(Dataset entries)
━━━━━━

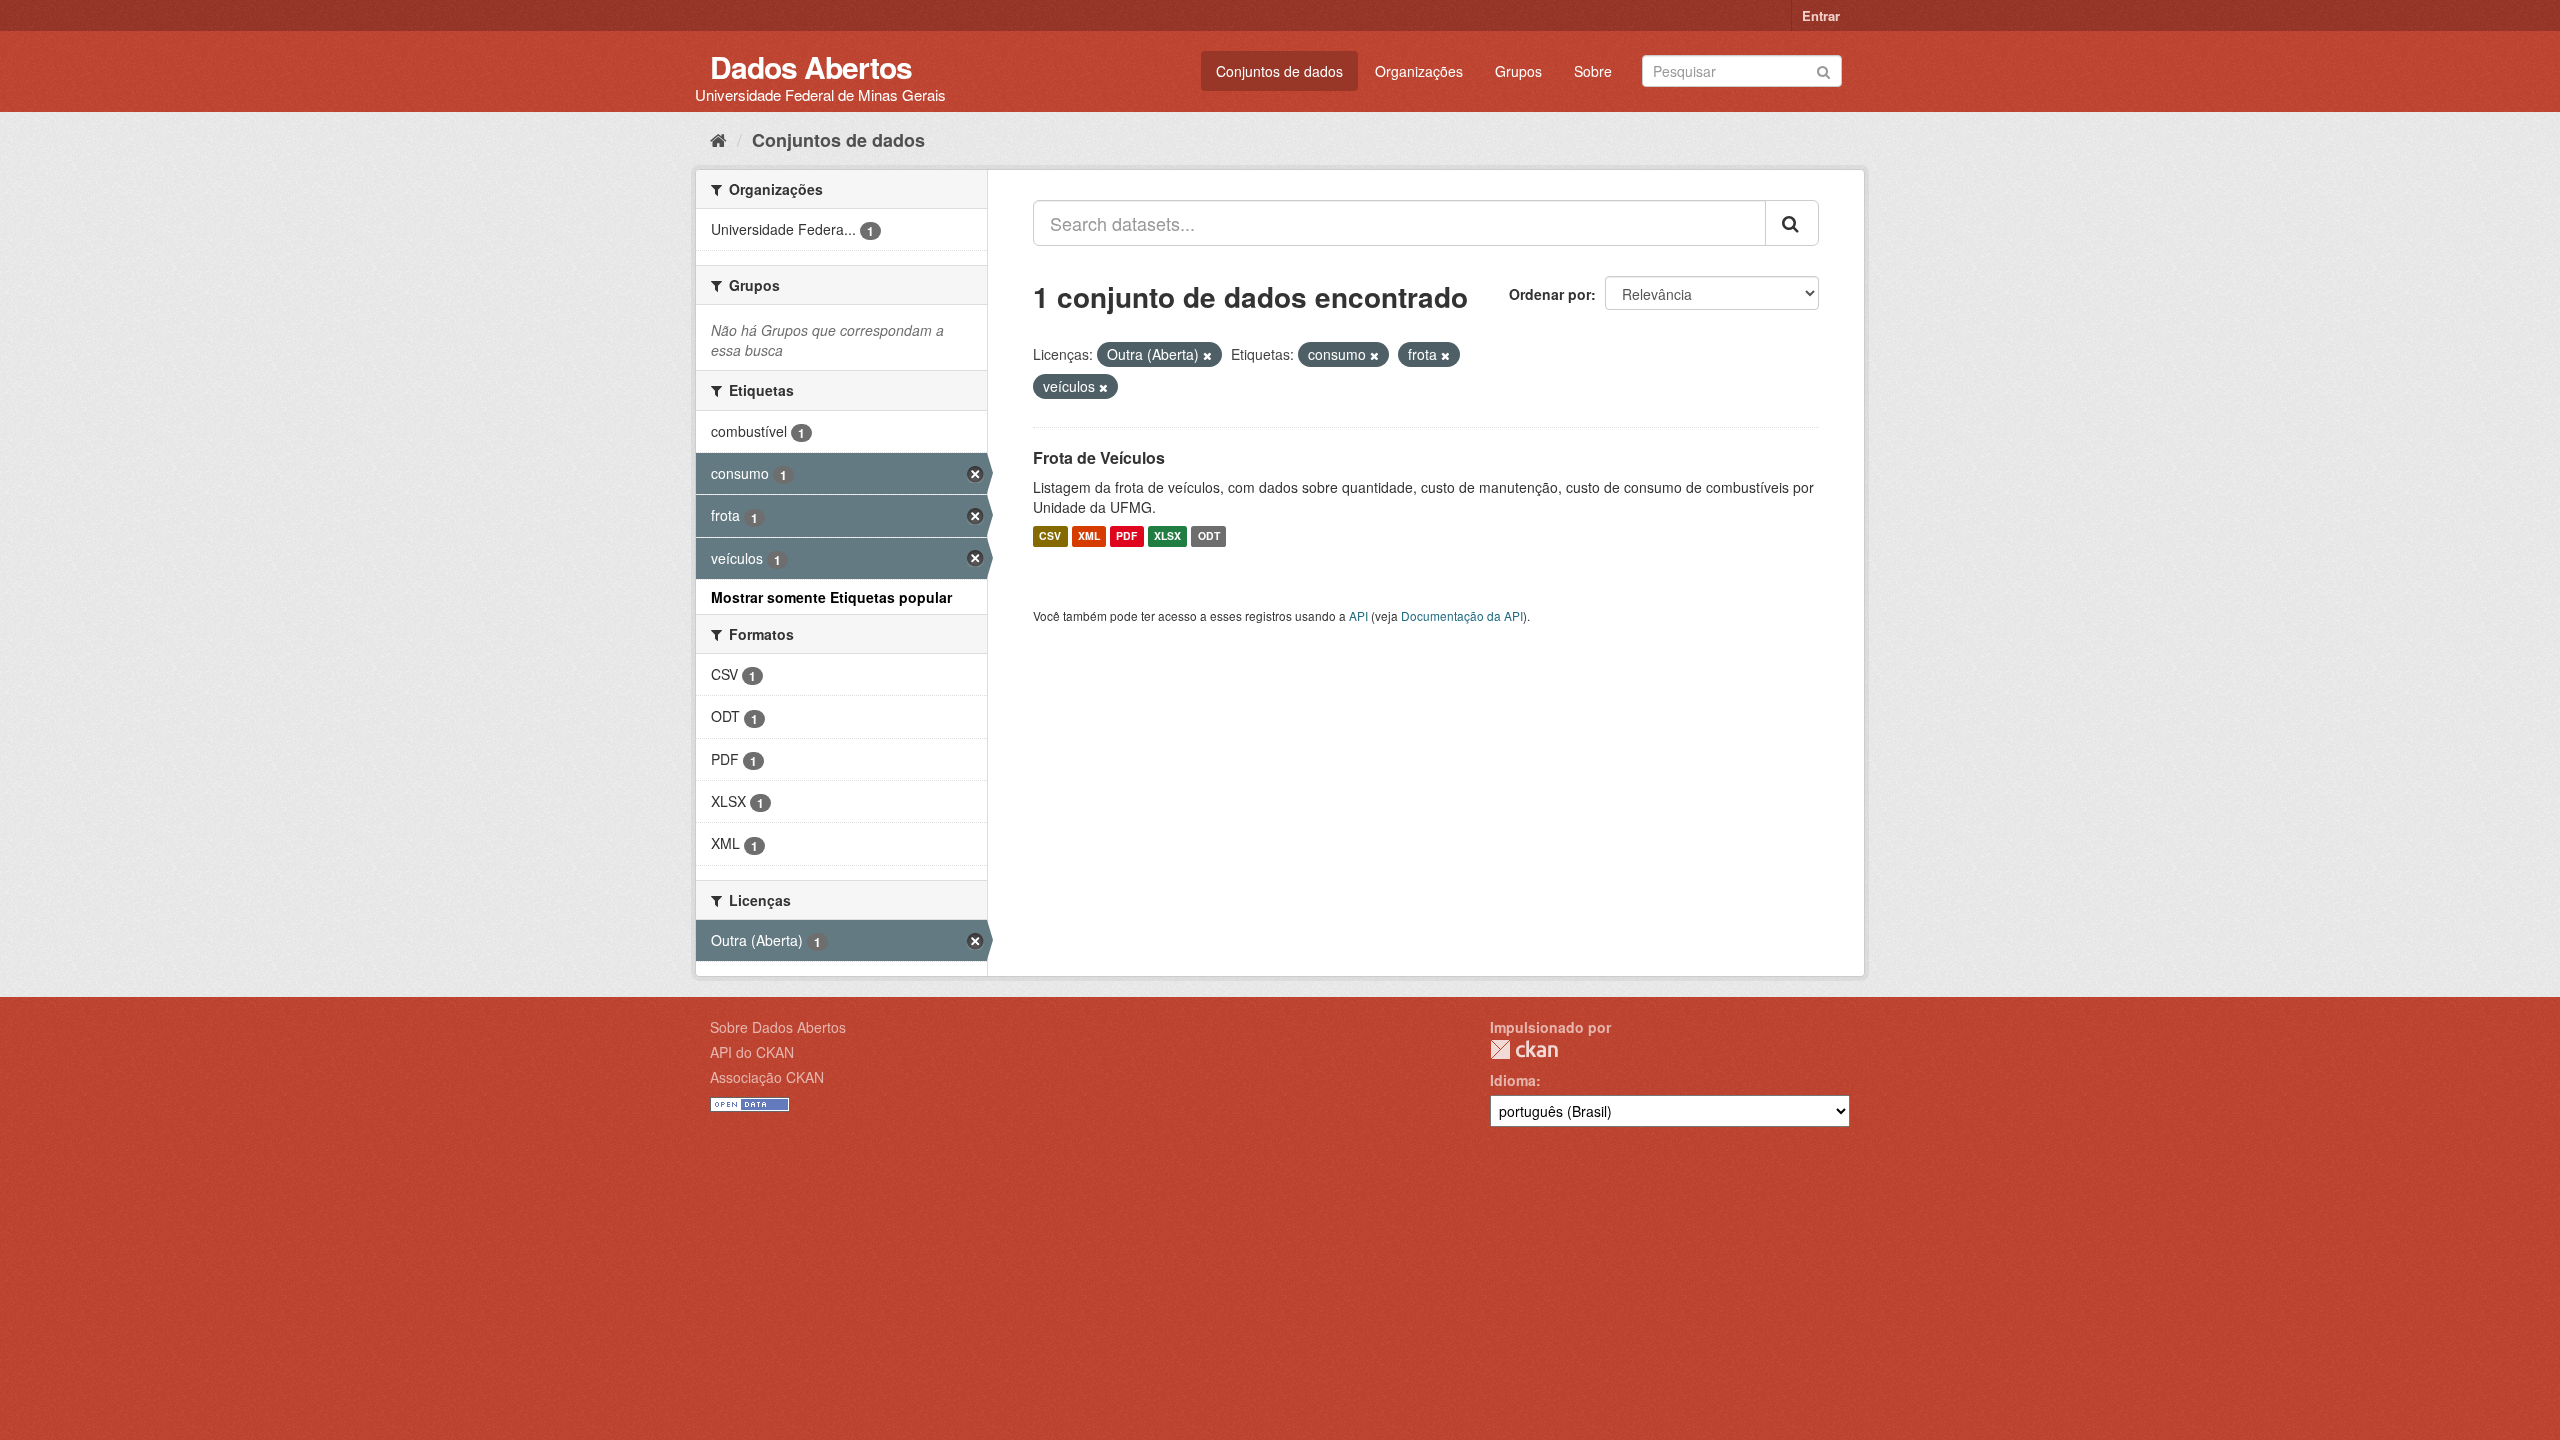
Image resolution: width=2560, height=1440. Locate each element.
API (1358, 615)
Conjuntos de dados (1279, 71)
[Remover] (1207, 355)
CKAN (1524, 1049)
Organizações (1419, 71)
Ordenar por (1550, 294)
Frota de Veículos (1099, 457)
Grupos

━━━━━━

- **What this task involves**
Exactly as they appear above, print all the lines, but not the pictures.

- **Exercise output**
Image resolution: width=2560, height=1440. Locate each element.
API (1358, 615)
Conjuntos de dados (1279, 71)
[Remover] (1207, 355)
CKAN (1524, 1049)
Organizações (1419, 71)
Ordenar por (1550, 294)
Frota de Veículos (1099, 457)
Grupos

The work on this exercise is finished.